#### [WHAT THE TASK ASKS]
Gather every line of the material below that contains the word "link", and copy each of those lines in full.

#### [DATA SECTION]
## BEGIN

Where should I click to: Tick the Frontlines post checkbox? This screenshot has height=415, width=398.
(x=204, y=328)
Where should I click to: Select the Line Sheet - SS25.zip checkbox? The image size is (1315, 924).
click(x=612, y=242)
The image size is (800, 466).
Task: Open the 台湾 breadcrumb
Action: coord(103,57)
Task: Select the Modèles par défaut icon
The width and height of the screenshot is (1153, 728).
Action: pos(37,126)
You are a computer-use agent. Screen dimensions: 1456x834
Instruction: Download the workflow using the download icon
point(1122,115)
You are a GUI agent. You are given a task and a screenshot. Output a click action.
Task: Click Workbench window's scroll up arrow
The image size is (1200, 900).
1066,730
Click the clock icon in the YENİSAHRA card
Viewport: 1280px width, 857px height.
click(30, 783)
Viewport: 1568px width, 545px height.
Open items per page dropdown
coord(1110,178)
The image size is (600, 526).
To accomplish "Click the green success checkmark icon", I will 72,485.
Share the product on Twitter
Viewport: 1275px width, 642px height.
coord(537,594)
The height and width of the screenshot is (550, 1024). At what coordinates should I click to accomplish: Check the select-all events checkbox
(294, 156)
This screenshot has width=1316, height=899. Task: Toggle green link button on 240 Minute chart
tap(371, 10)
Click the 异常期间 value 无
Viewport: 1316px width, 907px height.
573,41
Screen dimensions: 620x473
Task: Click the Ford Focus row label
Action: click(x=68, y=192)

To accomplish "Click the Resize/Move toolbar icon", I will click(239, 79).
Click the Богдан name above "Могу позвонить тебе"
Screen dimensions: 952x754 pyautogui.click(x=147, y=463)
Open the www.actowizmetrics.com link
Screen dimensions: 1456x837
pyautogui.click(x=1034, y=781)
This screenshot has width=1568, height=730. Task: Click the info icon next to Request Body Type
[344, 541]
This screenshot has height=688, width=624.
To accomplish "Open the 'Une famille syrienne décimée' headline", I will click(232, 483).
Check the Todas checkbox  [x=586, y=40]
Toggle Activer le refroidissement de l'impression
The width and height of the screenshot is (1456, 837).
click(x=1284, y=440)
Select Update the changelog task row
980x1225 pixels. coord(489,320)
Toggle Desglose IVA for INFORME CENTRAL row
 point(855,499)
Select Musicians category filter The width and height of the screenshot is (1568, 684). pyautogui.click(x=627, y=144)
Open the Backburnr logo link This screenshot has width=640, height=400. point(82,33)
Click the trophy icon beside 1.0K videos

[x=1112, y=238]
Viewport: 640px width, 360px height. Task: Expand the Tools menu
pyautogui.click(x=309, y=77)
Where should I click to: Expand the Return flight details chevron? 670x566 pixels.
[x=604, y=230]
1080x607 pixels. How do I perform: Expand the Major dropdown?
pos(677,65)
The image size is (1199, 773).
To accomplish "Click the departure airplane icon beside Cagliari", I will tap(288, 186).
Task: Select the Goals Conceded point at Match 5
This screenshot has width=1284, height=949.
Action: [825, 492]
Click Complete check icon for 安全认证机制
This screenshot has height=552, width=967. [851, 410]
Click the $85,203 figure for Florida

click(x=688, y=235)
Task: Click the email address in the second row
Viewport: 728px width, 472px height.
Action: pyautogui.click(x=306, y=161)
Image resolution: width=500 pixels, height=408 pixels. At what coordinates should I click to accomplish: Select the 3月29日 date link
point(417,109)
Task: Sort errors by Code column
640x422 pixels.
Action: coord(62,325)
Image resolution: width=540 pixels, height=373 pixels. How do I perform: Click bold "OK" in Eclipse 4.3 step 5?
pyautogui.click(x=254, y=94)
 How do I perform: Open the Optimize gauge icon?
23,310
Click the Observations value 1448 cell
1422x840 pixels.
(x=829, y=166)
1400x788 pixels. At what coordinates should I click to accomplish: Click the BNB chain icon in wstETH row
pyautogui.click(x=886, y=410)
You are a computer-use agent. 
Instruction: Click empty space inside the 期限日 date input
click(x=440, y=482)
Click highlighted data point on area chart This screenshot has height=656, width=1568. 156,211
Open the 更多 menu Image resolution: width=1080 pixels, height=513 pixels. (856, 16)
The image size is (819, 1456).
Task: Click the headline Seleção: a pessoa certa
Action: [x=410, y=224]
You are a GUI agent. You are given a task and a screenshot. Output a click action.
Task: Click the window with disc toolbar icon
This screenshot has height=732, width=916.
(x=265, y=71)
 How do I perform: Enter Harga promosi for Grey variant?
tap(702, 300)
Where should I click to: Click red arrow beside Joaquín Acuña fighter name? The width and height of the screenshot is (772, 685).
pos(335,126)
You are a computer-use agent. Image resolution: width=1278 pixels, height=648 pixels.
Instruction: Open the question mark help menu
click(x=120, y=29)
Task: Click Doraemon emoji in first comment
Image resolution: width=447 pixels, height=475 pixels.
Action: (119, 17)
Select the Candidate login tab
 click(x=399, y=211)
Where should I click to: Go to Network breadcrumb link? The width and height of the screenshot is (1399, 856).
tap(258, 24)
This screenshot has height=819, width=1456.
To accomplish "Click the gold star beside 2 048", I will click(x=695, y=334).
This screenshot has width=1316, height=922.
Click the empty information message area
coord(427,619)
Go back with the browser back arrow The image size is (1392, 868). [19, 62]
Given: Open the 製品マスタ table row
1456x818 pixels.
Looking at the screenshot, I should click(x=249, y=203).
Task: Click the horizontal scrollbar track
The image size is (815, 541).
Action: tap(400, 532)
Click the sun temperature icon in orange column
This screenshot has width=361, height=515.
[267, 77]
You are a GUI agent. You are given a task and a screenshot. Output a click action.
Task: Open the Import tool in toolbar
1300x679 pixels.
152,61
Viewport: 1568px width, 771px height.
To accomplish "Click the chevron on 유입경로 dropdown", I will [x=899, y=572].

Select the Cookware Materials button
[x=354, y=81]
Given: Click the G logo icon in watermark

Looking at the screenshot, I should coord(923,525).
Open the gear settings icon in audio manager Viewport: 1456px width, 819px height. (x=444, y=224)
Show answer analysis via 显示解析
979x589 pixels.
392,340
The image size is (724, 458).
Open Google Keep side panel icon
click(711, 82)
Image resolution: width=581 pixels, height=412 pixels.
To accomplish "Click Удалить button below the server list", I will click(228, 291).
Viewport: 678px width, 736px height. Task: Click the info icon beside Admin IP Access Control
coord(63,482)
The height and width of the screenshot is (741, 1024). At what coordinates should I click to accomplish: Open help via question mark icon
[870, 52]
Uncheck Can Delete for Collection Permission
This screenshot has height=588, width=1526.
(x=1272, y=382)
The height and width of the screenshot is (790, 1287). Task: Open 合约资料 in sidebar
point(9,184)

## END

#### [ANSWER BELOW]
This screenshot has width=1316, height=899. Task: Toggle green link button on 240 Minute chart
Open the www.actowizmetrics.com link
Open the Backburnr logo link This screenshot has width=640, height=400. point(82,33)
Image resolution: width=500 pixels, height=408 pixels. At what coordinates should I click to accomplish: Select the 3月29日 date link
Where should I click to: Go to Network breadcrumb link? The width and height of the screenshot is (1399, 856).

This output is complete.